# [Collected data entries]
▼▼▼

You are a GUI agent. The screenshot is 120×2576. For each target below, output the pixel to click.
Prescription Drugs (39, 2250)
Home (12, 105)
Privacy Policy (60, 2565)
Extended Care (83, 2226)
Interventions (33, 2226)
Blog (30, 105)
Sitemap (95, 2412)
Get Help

▲▲▲

# [GOAL OF THE EXERCISE]
Would you please copy the lines above, from the one holding "Prescription Drugs (39, 2250)" through the last, and nothing else?

# [RESPONSE BELOW]
Prescription Drugs (39, 2250)
Home (12, 105)
Privacy Policy (60, 2565)
Extended Care (83, 2226)
Interventions (33, 2226)
Blog (30, 105)
Sitemap (95, 2412)
Get Help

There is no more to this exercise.